[[ Exercise input, beginning ]]

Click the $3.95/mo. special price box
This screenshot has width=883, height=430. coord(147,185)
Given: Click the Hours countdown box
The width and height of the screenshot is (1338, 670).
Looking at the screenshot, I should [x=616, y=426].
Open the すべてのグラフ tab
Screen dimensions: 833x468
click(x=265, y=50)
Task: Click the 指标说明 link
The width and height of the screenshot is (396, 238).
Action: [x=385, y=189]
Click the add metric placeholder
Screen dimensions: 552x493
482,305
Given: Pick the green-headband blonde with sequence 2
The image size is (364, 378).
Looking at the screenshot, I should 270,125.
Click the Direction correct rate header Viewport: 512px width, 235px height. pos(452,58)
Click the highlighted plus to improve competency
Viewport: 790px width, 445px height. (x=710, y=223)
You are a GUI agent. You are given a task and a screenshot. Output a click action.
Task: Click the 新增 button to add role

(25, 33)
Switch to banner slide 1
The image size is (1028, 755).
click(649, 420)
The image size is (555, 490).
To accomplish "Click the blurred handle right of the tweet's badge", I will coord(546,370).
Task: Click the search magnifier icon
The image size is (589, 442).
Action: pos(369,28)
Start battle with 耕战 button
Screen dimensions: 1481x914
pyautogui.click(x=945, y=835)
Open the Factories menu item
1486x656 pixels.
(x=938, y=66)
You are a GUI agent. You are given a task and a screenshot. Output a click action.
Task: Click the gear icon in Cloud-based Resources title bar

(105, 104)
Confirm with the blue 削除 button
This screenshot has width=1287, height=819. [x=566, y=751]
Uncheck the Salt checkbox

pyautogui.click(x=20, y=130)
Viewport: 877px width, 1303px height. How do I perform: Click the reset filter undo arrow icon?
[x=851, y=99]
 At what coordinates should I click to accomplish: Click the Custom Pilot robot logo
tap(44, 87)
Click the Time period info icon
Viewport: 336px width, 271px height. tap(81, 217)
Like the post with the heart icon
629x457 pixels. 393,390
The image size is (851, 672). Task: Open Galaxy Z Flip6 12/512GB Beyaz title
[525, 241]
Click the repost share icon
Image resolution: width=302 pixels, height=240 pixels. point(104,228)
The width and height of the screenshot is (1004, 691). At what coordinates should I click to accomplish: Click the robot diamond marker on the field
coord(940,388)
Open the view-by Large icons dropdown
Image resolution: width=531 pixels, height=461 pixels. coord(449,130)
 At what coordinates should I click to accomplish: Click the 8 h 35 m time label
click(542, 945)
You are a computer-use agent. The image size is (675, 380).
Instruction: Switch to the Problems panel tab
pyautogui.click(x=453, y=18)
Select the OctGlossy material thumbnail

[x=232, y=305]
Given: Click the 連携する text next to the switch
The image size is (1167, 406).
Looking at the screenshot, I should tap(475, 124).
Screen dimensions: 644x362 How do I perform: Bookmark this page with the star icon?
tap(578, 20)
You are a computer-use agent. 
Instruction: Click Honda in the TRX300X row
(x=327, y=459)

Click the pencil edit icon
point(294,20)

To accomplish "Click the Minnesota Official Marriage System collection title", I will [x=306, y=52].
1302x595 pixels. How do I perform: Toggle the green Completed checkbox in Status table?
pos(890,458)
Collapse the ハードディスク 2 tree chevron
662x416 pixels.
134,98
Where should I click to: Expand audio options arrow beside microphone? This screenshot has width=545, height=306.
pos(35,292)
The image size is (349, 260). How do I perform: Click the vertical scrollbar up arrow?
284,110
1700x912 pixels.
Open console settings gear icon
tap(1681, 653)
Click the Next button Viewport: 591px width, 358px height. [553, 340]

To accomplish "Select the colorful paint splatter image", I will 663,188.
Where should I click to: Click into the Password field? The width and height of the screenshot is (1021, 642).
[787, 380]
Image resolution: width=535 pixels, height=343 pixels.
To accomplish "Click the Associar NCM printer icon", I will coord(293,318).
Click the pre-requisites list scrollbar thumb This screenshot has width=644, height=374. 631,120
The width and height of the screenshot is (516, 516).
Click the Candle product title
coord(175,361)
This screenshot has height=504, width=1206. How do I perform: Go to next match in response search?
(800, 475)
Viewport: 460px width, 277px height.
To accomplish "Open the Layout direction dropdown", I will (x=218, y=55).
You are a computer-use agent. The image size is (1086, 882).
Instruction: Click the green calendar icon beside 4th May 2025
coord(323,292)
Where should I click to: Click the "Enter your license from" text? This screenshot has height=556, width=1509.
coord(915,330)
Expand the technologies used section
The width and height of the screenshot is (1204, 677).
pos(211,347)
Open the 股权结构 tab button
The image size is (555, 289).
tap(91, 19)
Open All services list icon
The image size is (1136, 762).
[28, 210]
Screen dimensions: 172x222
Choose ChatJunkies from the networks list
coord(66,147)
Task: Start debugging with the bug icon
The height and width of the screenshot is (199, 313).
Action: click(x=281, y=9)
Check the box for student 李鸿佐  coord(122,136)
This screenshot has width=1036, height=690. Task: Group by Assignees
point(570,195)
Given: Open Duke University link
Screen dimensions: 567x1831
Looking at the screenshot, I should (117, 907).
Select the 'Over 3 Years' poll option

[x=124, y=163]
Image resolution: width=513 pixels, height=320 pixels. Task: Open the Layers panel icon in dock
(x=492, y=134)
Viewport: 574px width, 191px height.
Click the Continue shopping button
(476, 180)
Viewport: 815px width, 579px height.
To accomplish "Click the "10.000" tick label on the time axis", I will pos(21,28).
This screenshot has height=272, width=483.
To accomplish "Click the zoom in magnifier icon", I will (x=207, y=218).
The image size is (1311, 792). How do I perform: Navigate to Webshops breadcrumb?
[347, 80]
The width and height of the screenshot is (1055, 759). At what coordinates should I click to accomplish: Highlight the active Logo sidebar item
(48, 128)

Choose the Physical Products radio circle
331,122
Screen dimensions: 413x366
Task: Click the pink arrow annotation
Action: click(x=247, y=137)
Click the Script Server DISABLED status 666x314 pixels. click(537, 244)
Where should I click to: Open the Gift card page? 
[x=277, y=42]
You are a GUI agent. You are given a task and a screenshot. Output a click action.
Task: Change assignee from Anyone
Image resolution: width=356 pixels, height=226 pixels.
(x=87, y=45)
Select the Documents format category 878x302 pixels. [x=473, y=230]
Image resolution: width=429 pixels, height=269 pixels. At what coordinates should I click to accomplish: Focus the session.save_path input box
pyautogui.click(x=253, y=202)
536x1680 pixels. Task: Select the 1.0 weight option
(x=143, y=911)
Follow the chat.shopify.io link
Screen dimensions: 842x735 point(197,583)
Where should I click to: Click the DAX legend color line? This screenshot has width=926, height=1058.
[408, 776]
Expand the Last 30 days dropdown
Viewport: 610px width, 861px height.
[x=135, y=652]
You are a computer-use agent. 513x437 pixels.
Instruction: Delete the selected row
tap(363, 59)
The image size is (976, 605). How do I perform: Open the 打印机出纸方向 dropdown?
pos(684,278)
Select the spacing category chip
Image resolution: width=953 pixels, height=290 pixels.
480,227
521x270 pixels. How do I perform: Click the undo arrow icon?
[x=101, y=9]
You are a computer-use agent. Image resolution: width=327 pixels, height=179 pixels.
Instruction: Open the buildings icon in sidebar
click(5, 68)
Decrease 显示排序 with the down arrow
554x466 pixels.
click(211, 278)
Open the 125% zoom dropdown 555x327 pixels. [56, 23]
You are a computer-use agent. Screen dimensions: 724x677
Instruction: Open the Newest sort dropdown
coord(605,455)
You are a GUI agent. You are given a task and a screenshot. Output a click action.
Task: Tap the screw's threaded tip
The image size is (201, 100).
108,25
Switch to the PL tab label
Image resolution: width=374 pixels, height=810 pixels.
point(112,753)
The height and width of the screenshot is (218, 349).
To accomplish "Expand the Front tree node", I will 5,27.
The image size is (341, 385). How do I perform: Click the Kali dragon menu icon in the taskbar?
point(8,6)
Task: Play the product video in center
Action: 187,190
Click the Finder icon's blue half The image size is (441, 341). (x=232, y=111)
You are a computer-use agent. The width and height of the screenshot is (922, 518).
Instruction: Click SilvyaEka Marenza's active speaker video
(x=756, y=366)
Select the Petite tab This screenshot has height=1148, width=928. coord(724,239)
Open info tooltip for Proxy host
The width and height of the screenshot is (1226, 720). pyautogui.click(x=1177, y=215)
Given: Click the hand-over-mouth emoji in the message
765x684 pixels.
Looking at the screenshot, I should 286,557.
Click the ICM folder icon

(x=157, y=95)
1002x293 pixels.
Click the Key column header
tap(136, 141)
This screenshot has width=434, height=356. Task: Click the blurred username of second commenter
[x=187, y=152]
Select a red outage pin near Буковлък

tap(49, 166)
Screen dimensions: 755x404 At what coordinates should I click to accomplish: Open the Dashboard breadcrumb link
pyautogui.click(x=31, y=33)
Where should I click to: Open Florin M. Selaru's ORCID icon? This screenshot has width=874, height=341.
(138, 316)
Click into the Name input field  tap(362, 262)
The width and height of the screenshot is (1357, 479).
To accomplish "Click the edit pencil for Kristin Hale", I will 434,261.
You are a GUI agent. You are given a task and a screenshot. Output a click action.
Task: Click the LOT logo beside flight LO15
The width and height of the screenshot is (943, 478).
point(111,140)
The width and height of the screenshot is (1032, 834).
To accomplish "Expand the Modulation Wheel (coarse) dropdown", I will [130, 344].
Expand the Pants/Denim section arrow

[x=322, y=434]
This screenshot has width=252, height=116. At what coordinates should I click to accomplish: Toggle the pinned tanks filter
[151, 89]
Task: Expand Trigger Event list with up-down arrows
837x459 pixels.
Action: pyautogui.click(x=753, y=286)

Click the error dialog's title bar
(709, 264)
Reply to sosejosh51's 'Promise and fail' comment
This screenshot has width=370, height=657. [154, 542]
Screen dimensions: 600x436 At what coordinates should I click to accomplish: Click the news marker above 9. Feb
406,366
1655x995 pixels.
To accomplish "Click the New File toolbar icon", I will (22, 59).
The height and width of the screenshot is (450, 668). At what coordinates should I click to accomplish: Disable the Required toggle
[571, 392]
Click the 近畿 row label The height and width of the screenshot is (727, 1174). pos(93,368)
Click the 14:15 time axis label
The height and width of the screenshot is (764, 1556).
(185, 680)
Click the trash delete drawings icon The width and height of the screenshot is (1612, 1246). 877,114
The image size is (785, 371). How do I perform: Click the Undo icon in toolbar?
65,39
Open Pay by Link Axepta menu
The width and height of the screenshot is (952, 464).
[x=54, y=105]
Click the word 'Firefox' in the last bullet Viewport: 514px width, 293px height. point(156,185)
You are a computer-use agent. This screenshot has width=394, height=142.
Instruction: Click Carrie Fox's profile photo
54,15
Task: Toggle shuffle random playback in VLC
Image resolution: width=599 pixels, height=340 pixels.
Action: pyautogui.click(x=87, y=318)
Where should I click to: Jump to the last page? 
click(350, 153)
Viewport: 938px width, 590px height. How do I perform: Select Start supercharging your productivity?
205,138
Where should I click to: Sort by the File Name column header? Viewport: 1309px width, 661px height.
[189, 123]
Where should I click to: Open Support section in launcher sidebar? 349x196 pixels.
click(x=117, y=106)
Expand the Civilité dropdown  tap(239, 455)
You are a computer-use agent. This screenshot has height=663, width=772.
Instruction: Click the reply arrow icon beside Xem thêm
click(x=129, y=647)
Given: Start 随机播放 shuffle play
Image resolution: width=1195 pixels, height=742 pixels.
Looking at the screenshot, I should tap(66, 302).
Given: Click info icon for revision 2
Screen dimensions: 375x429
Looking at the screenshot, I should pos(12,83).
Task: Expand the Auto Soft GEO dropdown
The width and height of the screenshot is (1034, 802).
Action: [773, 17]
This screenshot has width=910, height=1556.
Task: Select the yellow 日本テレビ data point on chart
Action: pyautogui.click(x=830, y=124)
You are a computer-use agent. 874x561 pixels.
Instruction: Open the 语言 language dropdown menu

[[ Exercise input, end ]]

Exercise instructions: Please find every line in the records above that holds the word "category" and copy it.

Exercise result:
Select the Documents format category 878x302 pixels. [x=473, y=230]
Select the spacing category chip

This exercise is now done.